Lorizio: portiamo la forza del Vangelo «nel cuore delle relazioni umane»

Da Avvenire. Roma 19 Aprile 2023. di Mimmo Muolo

Intervista al primo responsabile dell’Ufficio cultura appena costituito dal Pontefice nella diocesi di Roma «Il luogo del sapere teologico è la città e la Chiesa che in essa vive». Le direttive del Papa? Il primato dell’evangelizzazione

La recente costituzione apostolica In ecclesiarum communione, con la quale il Papa ha riformato il vicariato di Roma, ha tra le sue novità l’istituzione di un Ufficio della cultura, il cui responsabile è il teologo Giuseppe Lorizio, ordinario di teologia fondamentale all’Università Lateranense.

Monsignor Lorizio, perché un teologo a dirigere l’Ufficio cultura della diocesi di Roma?

Perché il luogo del sapere teologico non è l’università o la struttura accademica, ma la città e la chiesa che in essa vive. Si tratta di portare la forza del Vangelo nel cuore delle relazioni umane, anche quelle di carattere culturale, onde favorire una fede adulta e pensata ed essere espressione di quella Chiesa ospitale e in uscita che è al centro del magistero di Papa Francesco. Personalmente da più di un ventennio rifletto sulla teologia nella e per la città e ne parlo in diverse mie pubblicazioni. Per me è arrivato il momento di mettere alla prova del reale e verificare quelle acquisizioni teoriche. Si tratta di una sfida affascinante, ma anche rischiosa, perché il termine “cultura” non gode di buona fama negli ambienti ecclesiastici.

Quali direttive le ha dato il Papa in relazione a questo ufficio?

Il “primato dell’evangelizzazione”, espresso a chiare lettere nella costituzione apostolica Praedicate Evangelium, costituisce l’orizzonte dell’agire ecclesiale e delle sue diverse espressioni, compresa l’attenzione alla cultura. Questa l’indicazione che deve ispirare il nostro lavoro, vicina alla rosminiana “carità intellettuale”. In tal senso la cultura non è uno spazio da occupare, ma un luogo da abitare. E si tratta di un compito “missionario” che richiede una teologia altrettanto missionaria.

Che cosa significa in concreto essere missionari nel mondo della cultura?

Ricordando il discorso del Papa alla Curia romana del 2019, significa innanzitutto compiere un atto di umiltà, prendendo atto che oggi, specie nelle grandi città, abbiamo bisogno di “altre mappe, di altri paradigmi”, poiché “non siamo più nella cristianità e la fede non costituisce più un presupposto ovvio del vivere comune, anzi spesso viene perfino negata, derisa, emarginata e ridicolizzata”. L’identificazione fra cultura e fede cristiana si è infranta. Siamo perciò chiamati ad inserirci in queste fratture, perché da ferite diventino feritoie.
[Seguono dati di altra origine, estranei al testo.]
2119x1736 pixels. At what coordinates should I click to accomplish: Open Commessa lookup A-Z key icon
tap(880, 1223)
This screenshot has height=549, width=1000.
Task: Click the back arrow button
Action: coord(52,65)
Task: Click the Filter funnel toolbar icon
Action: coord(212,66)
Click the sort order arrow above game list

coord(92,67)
Una sorta di progetto culturale 2.0, dunque?

Sì, ma parlerei piuttosto di una coraggiosa “rivoluzione culturale”, quale quella auspicata da Veritatis Gaudium. In sostanza la cultura che siamo chiamati ad abitare e a vivere, prima che a proclamare, sarà la “cultura dell’incontro” e della vicinanza su cui insiste Francesco. Non una cultura prevalentemente accademica, elitaria e salottiera, ma cultura intesa come l’insieme delle attività umane (arte, letteratura, scienza, filosofia) in cui si manifesta e di cui si nutre la mentalità di persone e di gruppi e che per questo ne attira l’attenzione.

Con quale compito?

Da un lato leggere e interpretare la mentalità dei nostri contemporanei a partire dalle espressioni della

cultura diffusa e attivare forme di presenza onde mostrare la capacità del Vangelo di accogliere quanto di buono, di vero e di bello viene proposto. Dall’atro allontanare quanto di disumano viene divulgato, mascherato da presunta libertà di pensiero e di azione.

Come fare, specie in presenza di un clima che dall’utero in affitto alla fluidità di genere, all’intelligenza artificiale spesso sovverte in modo radicale l’alfabeto dell’umano?

Un’autentica cultura non può non riflettere ed educare al senso dell’umano. In primo luogo, in prospettiva positiva, ossia rilevando l’emergenza e l’assoluta singolarità dell’essere uomo, ad esempio rispetto al mondo degli animali e delle macchine. In secondo luogo, smascherando i tentativi, appunto culturali, di alienare tale realtà, disperdendo l’immenso valore che le è proprio.

Ci sono già delle linee operative?

Cercheremo di presentare ai diversi organismi pastorali, alle prefetture e ai settori le linee programmatiche e sollecitare attenzione e coinvolgimento dei diversi soggetti. Penso in particolare ai referenti territoriali che andranno a costituire l’equipe diocesana per la pastorale della cultura, chiamata a programmare il lavoro a livello cittadino e diocesano. Quindi bisognerà attivare le collaborazioni.

Ad esempio?

Ad esempio, con l’ufficio per la pastorale universitaria o quello per la pastorale scolastica. Altrettanto dicasi per la comunicazione e per il sito, oltre che per le pagine culturali di Romasette. Importante sarà la collaborazione con la Caritas diocesana, in quanto le persone (soprattutto immigrati) cui si rivolge sono portatrici di culture diverse, che non siamo chiamati a distruggere nella prospettiva di un falso concetto di “integrazione”. Penso poi alla pastorale giovanile e alla formazione del clero, ma non solo, a proposito del rapporto fra dimensione naturale e artificiale dell’esistenza. Così come occorrerà coinvolgere le realtà associative laicali operanti nel campo della cultura.

Roma può fare da esempio, con l’istituzione di questo ufficio, anche alle altre diocesi italiane?

Certamente. La In ecclesiarum comunione impegna la diocesi ad essere esemplare e paradigmatica. Si cercherà di attivare canali di collaborazione con analoghi uffici presenti nelle altre diocesi, in modo da imparare da eventuali iniziative e prospettive positive già attuate o in fase di attuazione.